Doing so will help to mitigate the economic and social impact of the pandemic. According to Deloitte, FinTechs, in strategic partnerships with financial institutions, retailers and government sectors across jurisdictions, can help democratise financial services by providing basic financial services in a fair and transparent way to economically vulnerable populations. Digital onboarding has risen substantially with more people exhibiting a behavioural shift towards digital modes of payment. The last 12 months have seen a kind of growth in digital payments that might’ve happened over the next 3-5 years, under normal circumstances. As per RBI’s Annual Report 2020-21, the payment systems recorded a robust growth of 26.2% in terms of volume on top of the expansion of 44.2% in the previous year. Overall, the total digital transaction volume in 2020-21 stood at 4,371 crores, as against 3,412 crores in 2019-20, attesting to the resilience of the digital payment system in the face of the pandemic. The nation is also witnessing the growing confidence among consumers towards digital payments not only in tier I and II cities but also in tier III and beyond.

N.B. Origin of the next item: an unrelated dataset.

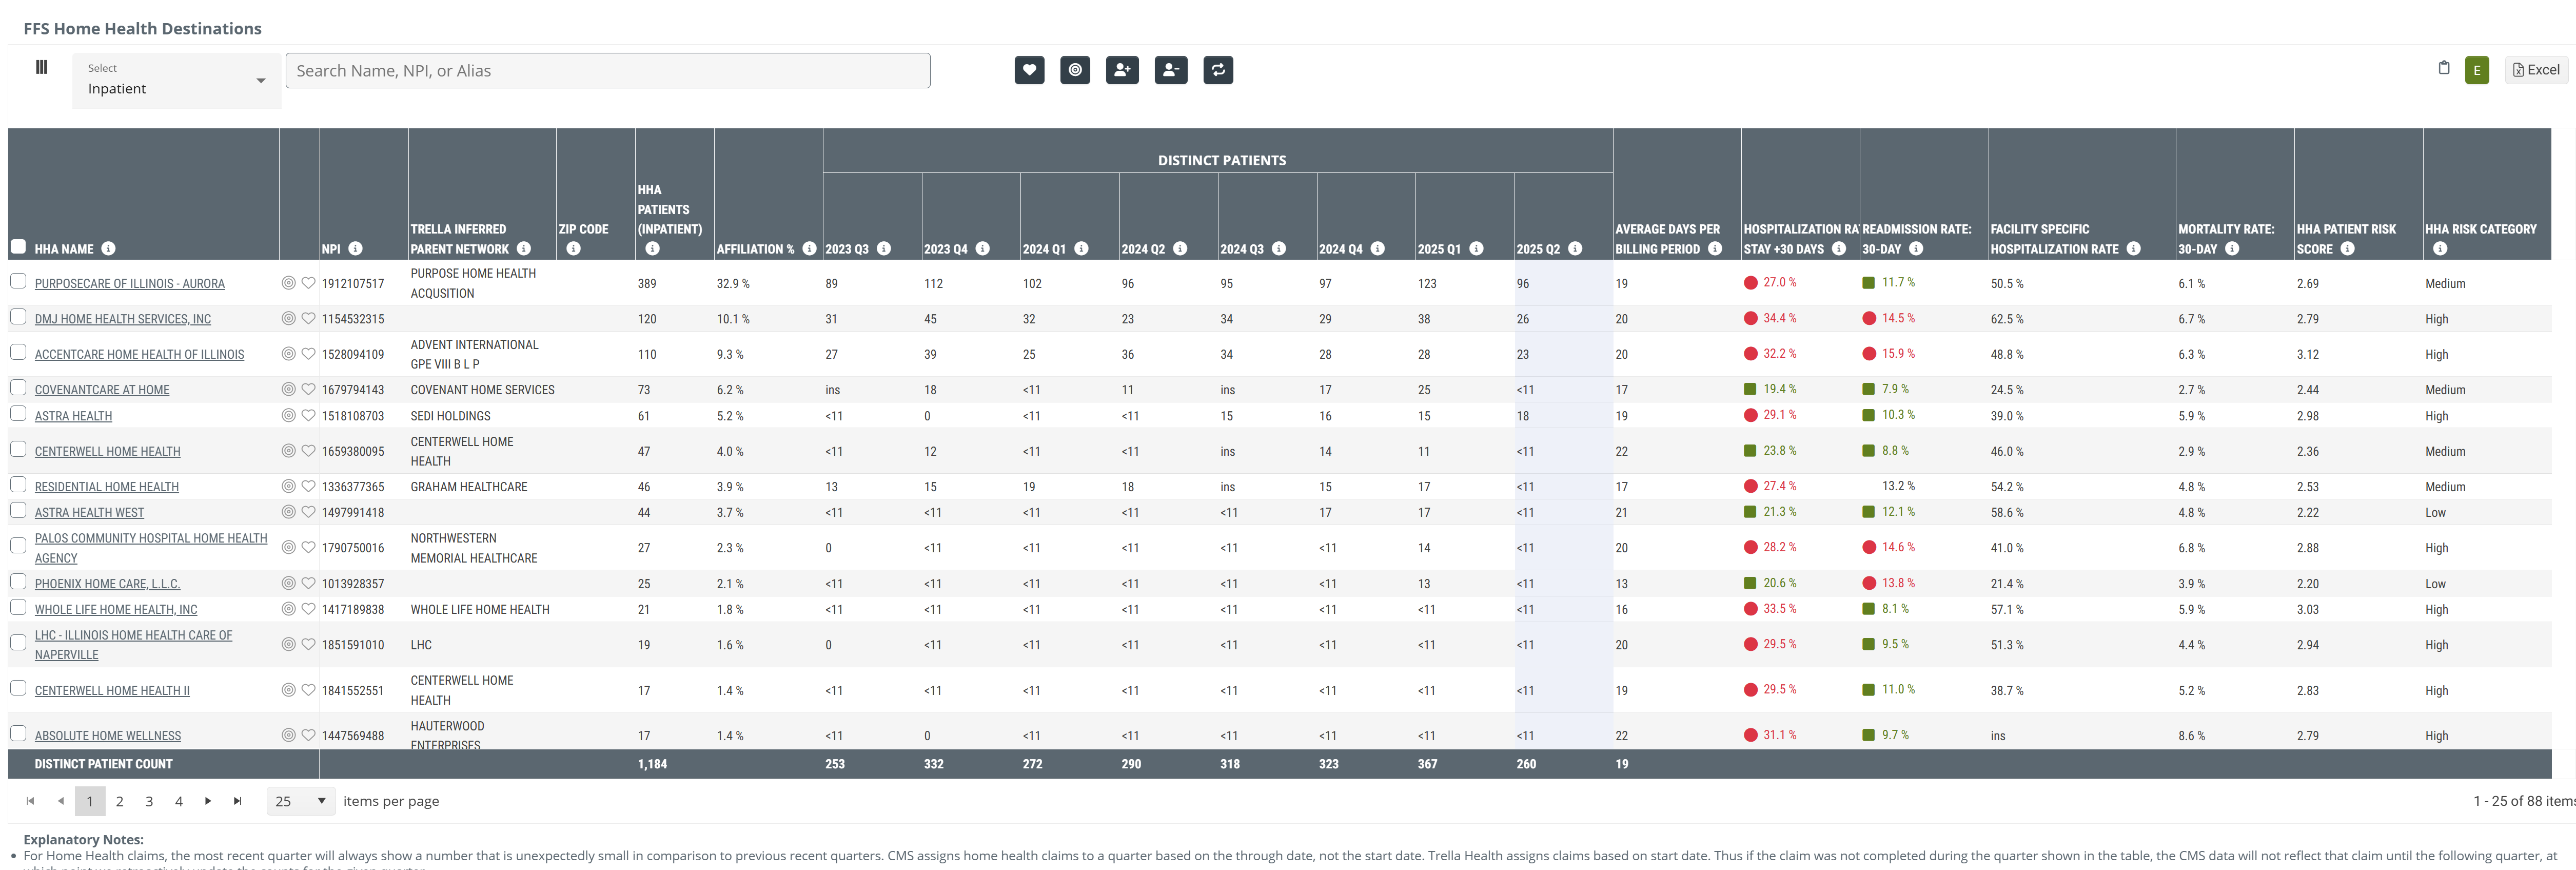Open the column chooser bars icon
Image resolution: width=2576 pixels, height=870 pixels.
(41, 67)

India was home to the highest number of real-time online transactions in 2020 ahead of countries such as China and the US. 25.5 billion real-time payment transactions were processed in India followed by 15.7 billion in China, 6 billion in South Korea, 5.2 billion in Thailand, and 2.8 billion in the UK. The transaction volume share for instant payments in India, among real-time transactions, was 15.6%, whereas 22.9% for other electronic payments in 2020. As per ACI worldwide report, Digital Payments in India to grow to 71.7% of all payment transactions by 2025. NPCI along with RBI, the Government of India, and ecosystem partners have been working towards a common goal of achieving a less-cash, more digital, financially inclusive society in India. A recent study conducted by NPCI and PRICE, revealed that 36% of households surveyed used digital payments for the first time during the lockdown. The enhanced value proposition of convenience and user experience has made digital payments popular among the masses. Modern fintech players have also stepped up to empower customers with seamless, hassle-free, and contactless payment mechanisms. Moreover, the Central Government is constantly encouraging consumers to adopt digital payments. All these factors when combined, indicate that the future of payments is heading towards digital, and slowly but steadily inching towards making it a necessity. Thereby accelerating India to rise as a digital-first economy in the post COVID era. Given the rising reliance on technology, digital transformation will be a primary focus for FIs in the months and years ahead. Whereas previous efforts to integrate technology may have been limited in scope, many FIs are awakening to the fact that in order to deliver an efficient, effective and sustainable banking service, they must adopt a more holistic approach to digital transformation, which includes utilising FinTech.

An example of how the HR ecosystem sees fintech evolving to accommodate traditional BFSI roles is the increasing number of fintech startups that are offering marketplace-like platforms for fintech advisors in addition to robo-advisors. The existing knowledge base of insurance agents, financial advisors and salespersons in this ecosystem will continue to be relevant, only that it will be increasingly accessed online.